Ali Haydar Haksal: “İnsanlık yeni bir dil ve yol arayışında”

Edebifikir ekibi olarak beş soru belirleyip, bu soruları aydın, akademisyen, edip ve düşünürlerimize sormak, aynı sorulara farklı isimlerin vereceği cevapları görmek istedik. Böylelikle düşünürlerimizin fikirlerini mukayeseli olarak görebilme imkânına kavuşacağız. Bu minvalde ikinci söyleşimizi yazar Ali Haydar Haksal ile gerçekleştirdik. Keyifli okumalar…

*** 

Fârâbî, Aristo’nun Fizik’ini 40, Kitâbü’n-Nefs kitabını ise 200 kere okuduğunu söylüyor. Sizin kitaplarla ilişkiniz nasıl? Okumak sadece kitapları mı okumaktır? Peki ya insanı okumak? Bu konuda neler söylemek istersiniz? Sizce kitap ile insan arasındaki ideal denge nasıl olmalıdır?
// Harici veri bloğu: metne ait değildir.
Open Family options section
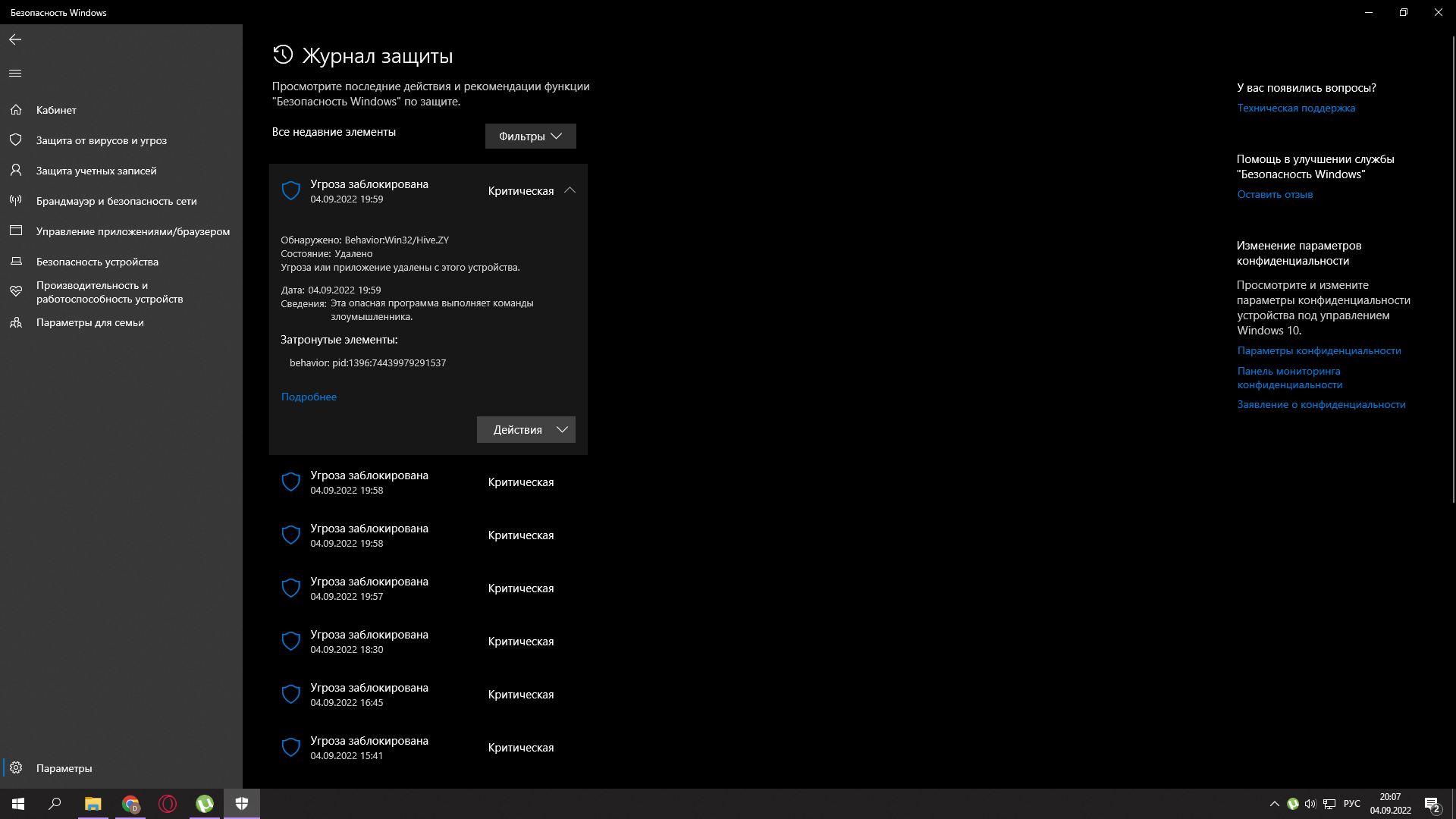1456x819 pixels. (x=89, y=322)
İnsan ve dikkat, algı veya kavrama. İnsanî özellikler. Kişiden kişiye değişen bir durum. İnsan, kendisini yenileyebilen ve çoğaltabilen bir varlık. Zaten düşünce ve inanç dünyamızın da bir özelliği. İnsanın yükümlülüğü kişiden kişiye farklı. Okuma ile düşünme birbiriyle ilişkili. Kitabımızda vurgulanan, işaret edilen şey düşünme. Varlık üzerinde düşünme. Böyle olunca bizleri düşünmeye götüren şey salt bir dış gözlem midir ya da iç dünyamızın algılarını geliştiren edimlerle olmak mıdır? Bunu çok farklı olarak da algılayabiliriz. Yunus Emre ya da Fuzûlî, iç dünyalarını geliştirirken manevî anlamda ona güç katan bilgi medrese ile dergâh birlikteliğindedirler. Bu, onlara ayrı bir farkındalık getiriyor.
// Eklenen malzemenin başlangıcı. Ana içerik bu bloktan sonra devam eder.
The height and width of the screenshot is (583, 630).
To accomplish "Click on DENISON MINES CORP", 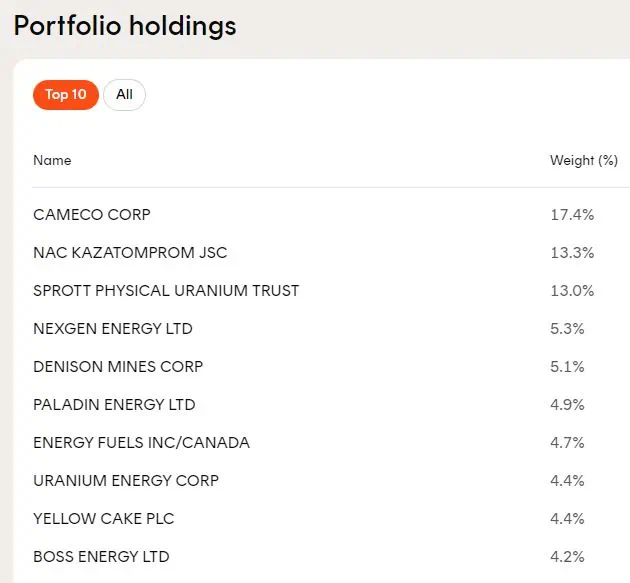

Okuma eylemi dıştan içe, içten dışa helezonlarla katmanlarla iç içe geçişi sağlar. Fârabî’nin sayısız okumalarının iç helezonlara sağladığı katkıyı, zenginleşmeyi ve içselleşmeyi sağladığı bir gerçek. Onu farklı düşünmeye, donanmaya götüren, yolunu açan iç ufkun zenginliğidir. Bu, bir yıldız gibi parlamasına neden olur.

İnsan teklerini dış görünümleriyle görürüz ve geçeriz. Sıradan bir bakış ile. Her insan bir dünya. Her dünyanın sonsuz helezonları var. İnsana bakış açısını sağlayan dış algı olabileceği gibi, onu geliştiren iç algı bir o kadar önem kazanıyor.
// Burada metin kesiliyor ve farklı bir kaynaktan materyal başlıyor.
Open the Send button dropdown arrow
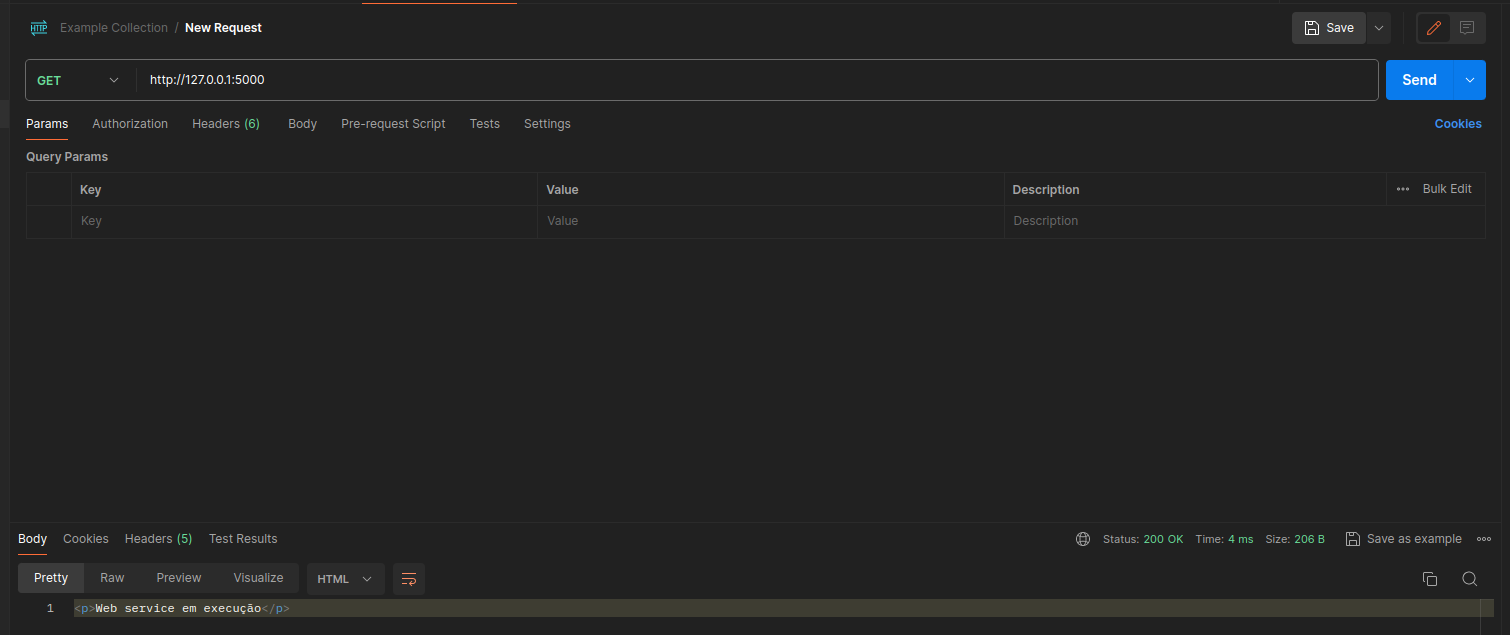1469,80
Büyük çıkışlar zengin kitap dünyalarından geçiyor. Müslümanlar açısından Hicret’in ilk yüzyılından sonraki çıkışları iç dünyalarıyla birlikte dış dünyaya açılmalarıdır. Abbasi dönemi ve sonrasının zenginlikleri bir rastlantı olmasa gerek. Endülüs İslâm medeniyetinin açılımlarını bu bağlamda görmeliyiz.

Hayatım kitap, dünyam kitap. Bir kitap deryası içindeyim dalgalanıp duruyorum. Bu, benim için değişmeyen bir iyilik ve güzellik.

İnsan taklitten tahkike giden bir varlık. Yani sürekli tekâmül halinde olmalı. Ama taklidin bir tür itaat olduğu da biliniyor. Özgürlük sûfiler hariç Müslümanların gündemine Batı’nın etkisiyle giren bir kavram. İtaat ise Kur’an-ı Kerim’in ana kavramlarından. Özgürüm diye bağırmaya zorlanan birinin özgürlüğünün de tutsaklık olduğunu göz önüne alırsak; çağımız insanının özgürlük ve itaat arasındaki problemini nasıl çözebiliriz?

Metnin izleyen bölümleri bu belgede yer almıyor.